Spondyloarthritis (SpA) is a common chronic inflammatory rheumatic disease, with a prevalence of about 0.5%. In addition to the disabling rheumatic manifestations, some SpA patients develop severe extra-articular manifestations such as inflammatory bowel disease, uveitis and psoriasis. SpA mainly affects young adults and the functional consequences of inadequately controlled disease alter both their quality of life and their professional capacity with direct impact on healthcare costs.

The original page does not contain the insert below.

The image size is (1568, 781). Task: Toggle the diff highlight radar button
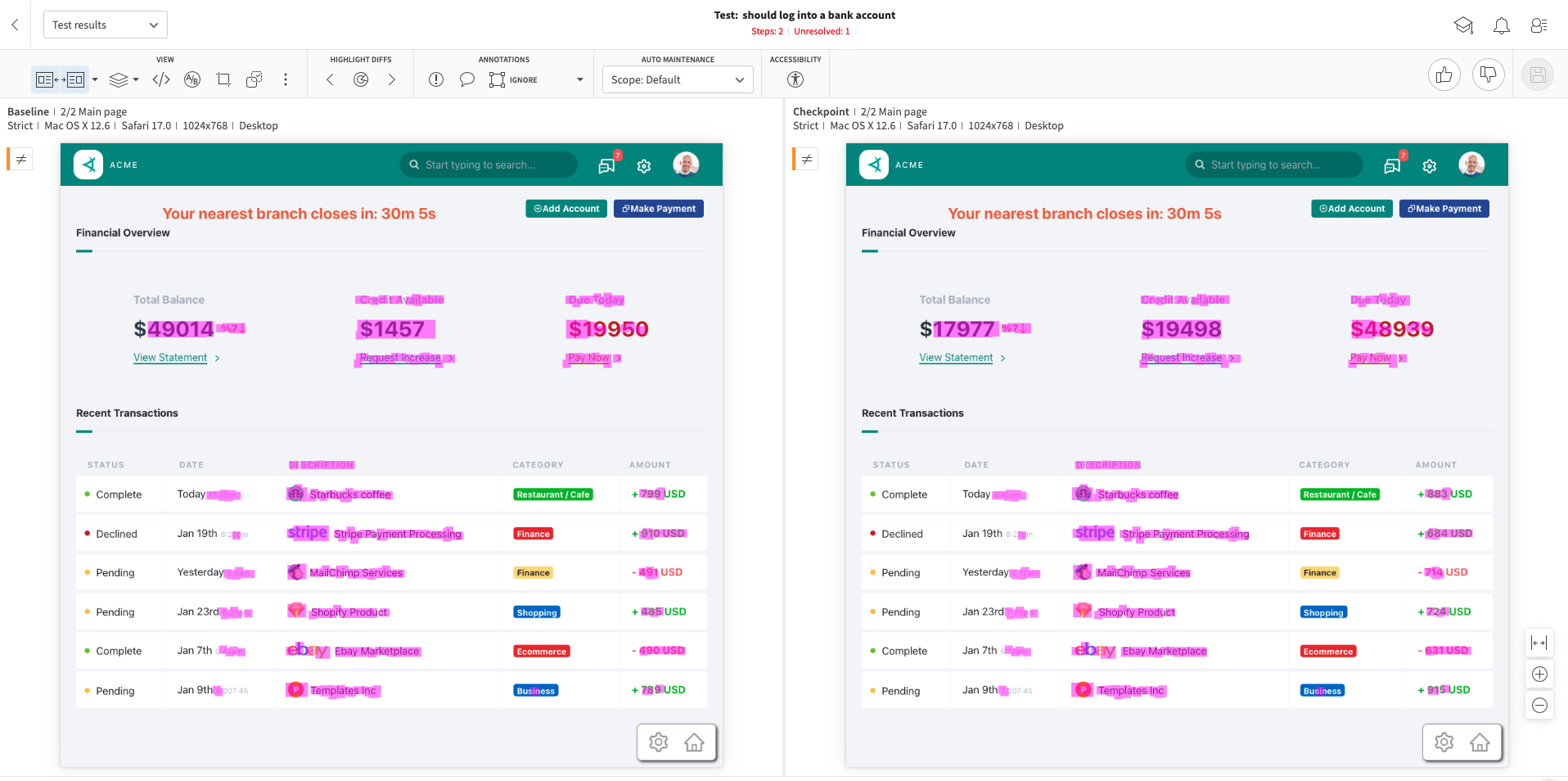pos(361,79)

The proinflammatory cytokines TNF and IL-17A are pivotal pathogenic cytokines in SpA and the introduction of biological therapies targeting these two cytokines has revolutionized the treatment of this disease. However, 30 to 40% of patients do not respond to these agents, and are exposed to the potential side-effects of the drugs without clinical benefit. The reasons underlying unresponsiveness are not known and it is currently not possible to predict therapeutic responses to these therapies. Defining the mechanisms of action of TNF-blockers and IL-17A inhibitors and developing personalized treatment strategies for patients affected by SpA and other chronic inflammatory diseases are therefore urgent medical and societal needs.

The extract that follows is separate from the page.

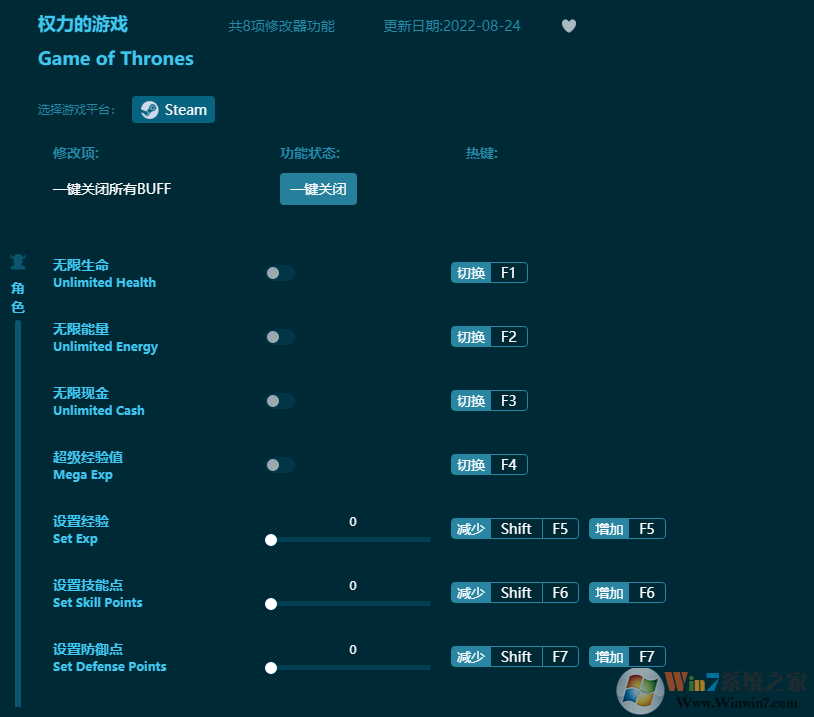Click the Set Exp slider handle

The premise of this project is that therapeutic outcome is defined by the unique interaction of the drug with the biological characteristics of each patient. Improved understanding of the molecular mechanisms of drug action in individual patients is key for the successful implementation of personalized treatment strategies and may identify novel therapeutic targets. In this project, we perform a comprehensive characterization of the cellular, functional and molecular effects of TNF-blockers and IL-17A-inhibitors on immune responses in SpA patients.